The LDS church produces their own booklets for LGBT individuals and their families. They employ none of the fact-based research and tend to stubbornly stake out doctrinal territory rather than to open compassionate arms and to offer tangible help.
The Family: A Proclamation to the World says the following:
We further declare that God has commanded that the sacred powers of procreation are to be employed only between man and woman, lawfully wedded as husband and wife.
2010 Church Handbook 2 declares:
Homosexual behavior violates the commandments of God, is contrary to the purposes of human sexuality, and deprives people of the blessings that can be found in family life and in the saving ordinances of the gospel. Those who persist in such behavior or who influence others to do so are subject to Church discipline.
And lastly, God Loveth His Children:
As we follow Heavenly Father’s plan, our bodies, feelings, and desires will be perfected in the next life so that every one of God’s children may find joy in a family consisting of a husband, a wife, and children.

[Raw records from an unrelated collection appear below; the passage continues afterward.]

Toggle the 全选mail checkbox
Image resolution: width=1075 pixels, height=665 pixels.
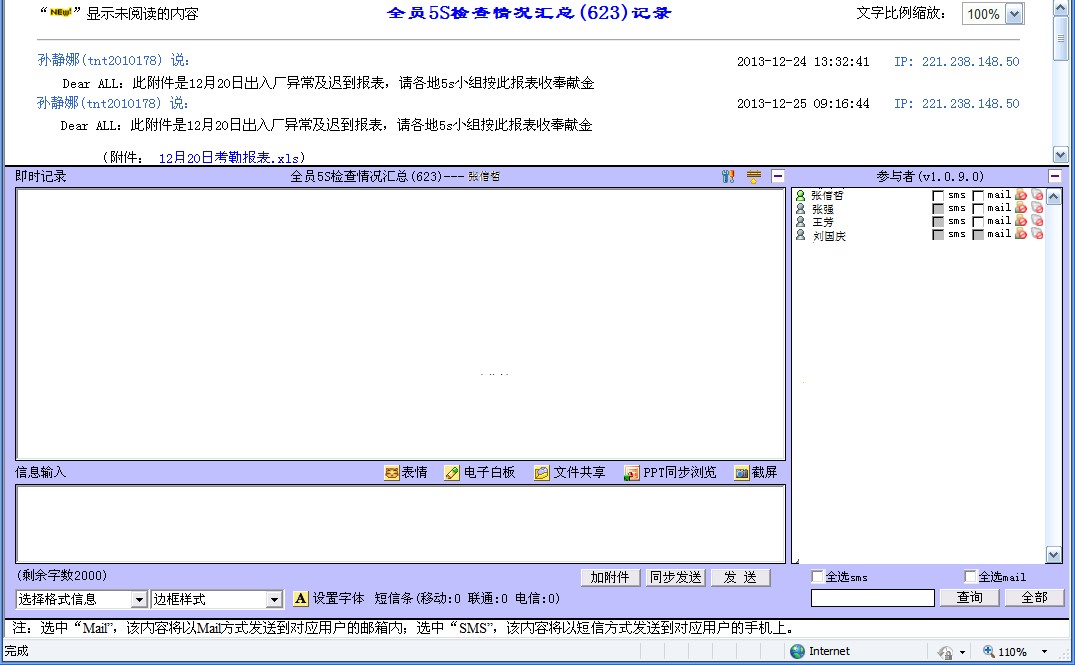(x=970, y=577)
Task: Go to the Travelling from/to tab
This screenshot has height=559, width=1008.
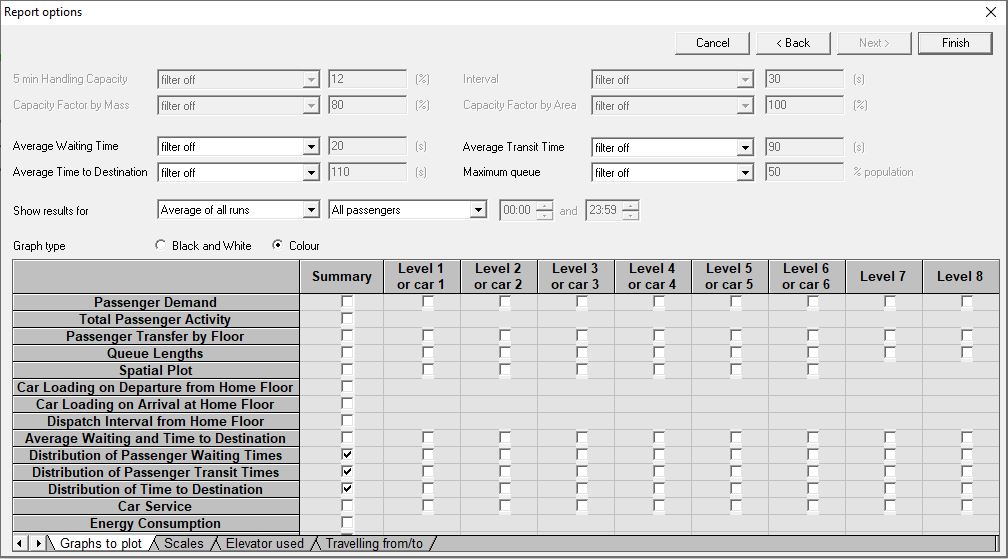Action: 374,544
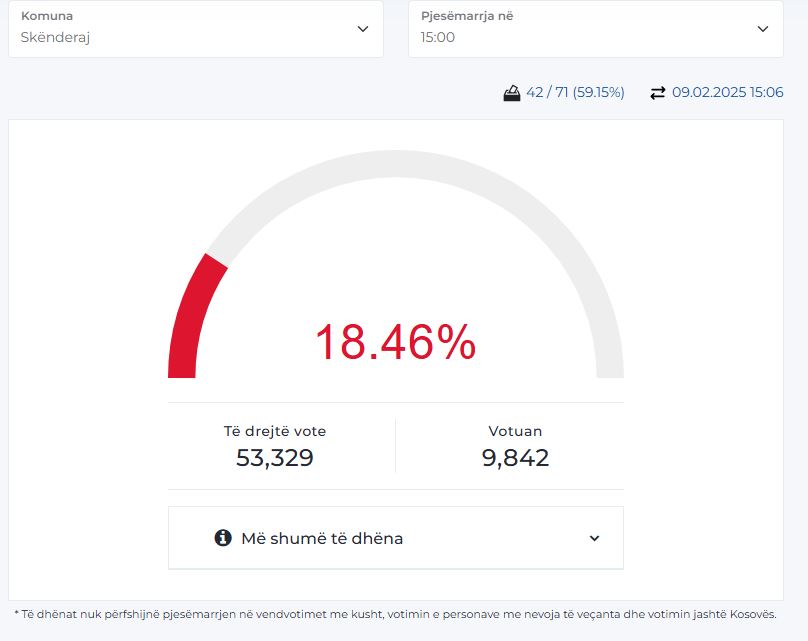Click the Të drejtë vote label
The width and height of the screenshot is (808, 641).
coord(275,432)
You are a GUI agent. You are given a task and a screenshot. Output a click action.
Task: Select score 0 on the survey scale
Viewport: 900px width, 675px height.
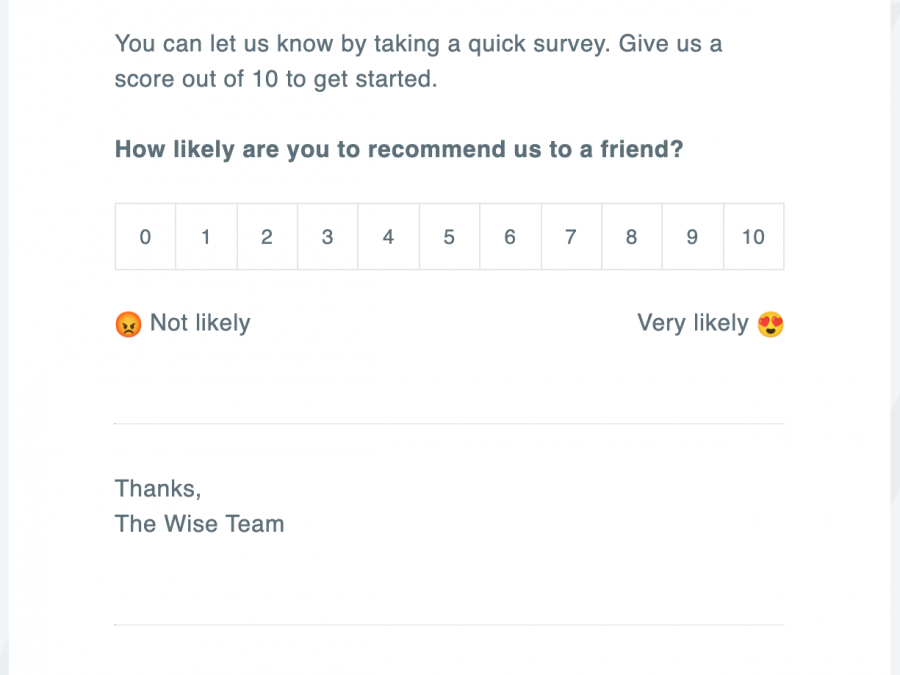(x=146, y=237)
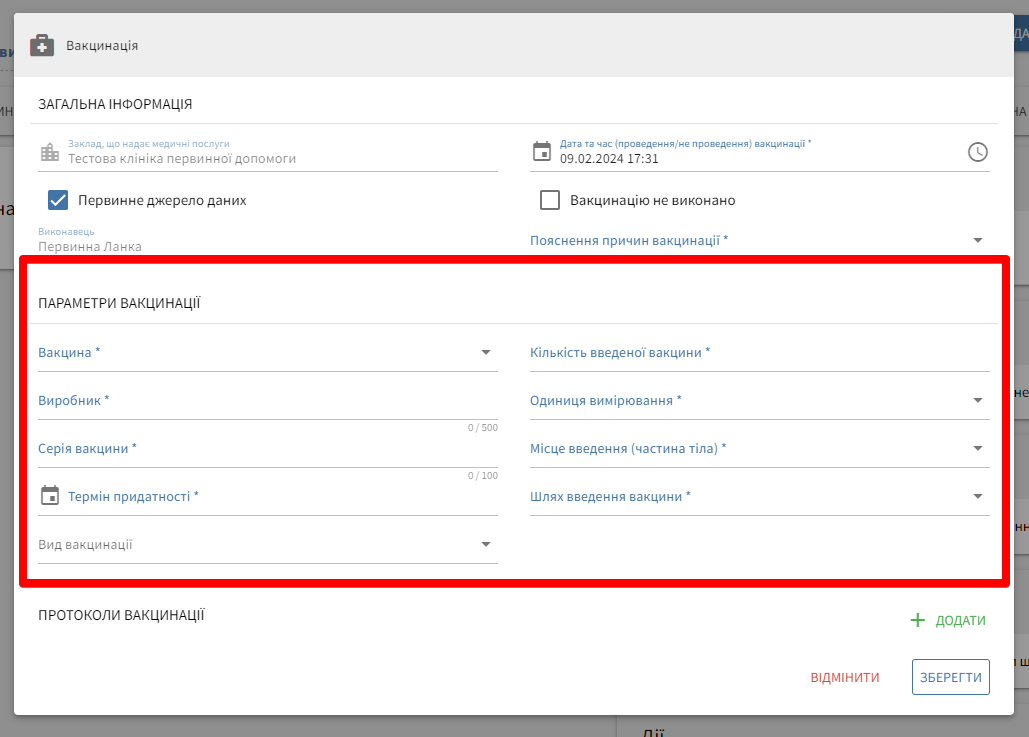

The message is clearly, “Suffer through your imperfection now and maybe in the next life you can be normal like us.”
It’s ironic because the “Supportive Families” pamphlet uses Mormon-speak to help get its message across. There are quotes from General Authorities to lay a foundation for the loving and accepting approach that it advocates and that research confirms. There was definitely involvement by LDS insiders in the “Supportive Families” copy.
I was going to type the following phrase, “this information is directed squarely at families of LGBT youth, so I’m still on the hunt for resources for LGBT fathers and married men” but after rereading the pamphlet I’m convinced that even our families and men like us can benefit from the research.
What we all need to know and learn is that being gay in a straight world is dangerous. If “Men are that they might have joy,” then this pamphlet helps us see that there are ways to discover our own joy for ourselves and ways to nurture joy in those we love.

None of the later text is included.